I like Southwest, but this was not a good experience

So we purchased our tickets back in September with Southwest for flying back to California for the holidays.  Southwest changed in the last year or so from a purely “first check-in, first on” with ticket queues, to the ability to buy “Early Bird” seating for an extra $10 — the Early Birders being auto-checked-in first at 24 hours ahead of the flight.

That was three months ago, and when the day of checking in approached, we knew we’d done something with purchasing Early Bird check-in for our travel.  But was it for both going and returning, or for just one leg, and, if so, which leg?

Margie looked at the email receipt, and … well … it looked like we’d purchased it, but it didn’t say if it was for both legs or one leg (and then for which one).  But Margie recalled hearing that purchases of Early Bird status were for both ways, and it would have made sense for us to book it on the flight out because the night before the trip would be Zany Packing Mania Time …
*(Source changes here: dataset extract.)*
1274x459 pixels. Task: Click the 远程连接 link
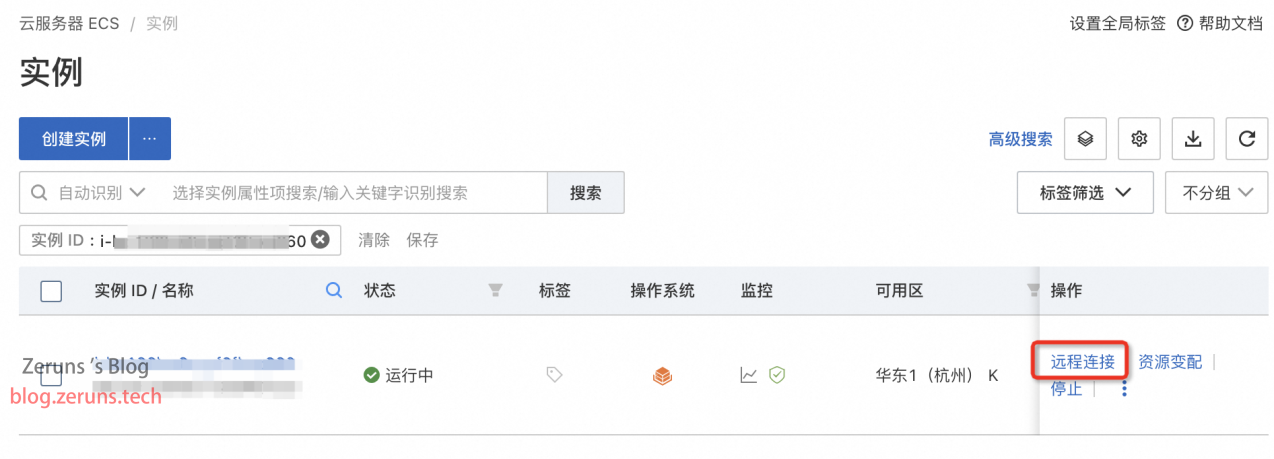(x=1082, y=362)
Long about half an hour ago, I asked Margie if she’d checked her mail to see if she’d gotten notification of our flight. She hadn’t.  She went online, walked through the check-in, and … we were in the mid-Bs.

WTH?

So there were 70-odd other folks who also had Early Bird who had managed to get in before us?  Or …?

This is not the rep that Margie got on the phone. As far as I know.

Margie called Southwest. And got … a not very helpful lady as her Customer Service Representative.  And after about half an hour of very reasoned discussion from Margie’s side, here’s the conclusion:

  1. It turns out that, on the email receipt, there is in fact, in small gray lettering, something that says the Early Bird is $10 per person per leg.  So it was, actually, purchased just for one leg.  Apparently for the leg coming back (which also makes a certain amount of sense, too).
  2. But the email receipt doesn’t, in fact, say which leg the EB was purchased for.  Neither does going online and looking at the reservation.  Apparently (Margie was told) the screen that popped up at the purchase did, in fact, specify it.  But that was 3 months ago, and she didn’t print it out (since, of course, an email receipt was coming).
  3. Apparently the Southwest CSRs can’t actually tell which leg you booked it on, either.  All she could saw was that the number was the number.

So there are two problems going on here:

  1. Southwest’s email receipts and online review of reservations suck. If you can’t actually identify what you purchased, it’s not a very good receipt.
  2. The Southwest CSR’s focus was not on making the customer happy (or at least expressing sympathy toward the customer’s plight), but in explaining how it was not Southwest’s fault but actually Margie’s for not remembering what was on the screen three months ago.

The Early Bird functionality is a convenience for folks who, for whatever reason, can’t reliably be at a keyboard exactly 24 hours before their flight.  On the other hand, it’s another crack in the facade of brutal fairness that is the Southwest boarding model’s great strength — that everyone has the same shot at getting where they want to go.  (It’s minor compared to the other recent Southwest innovation of letting you pay extra for premium seating, which is reserved at the very, very front of the line; that smacks too much of money-enabled queue jumping.)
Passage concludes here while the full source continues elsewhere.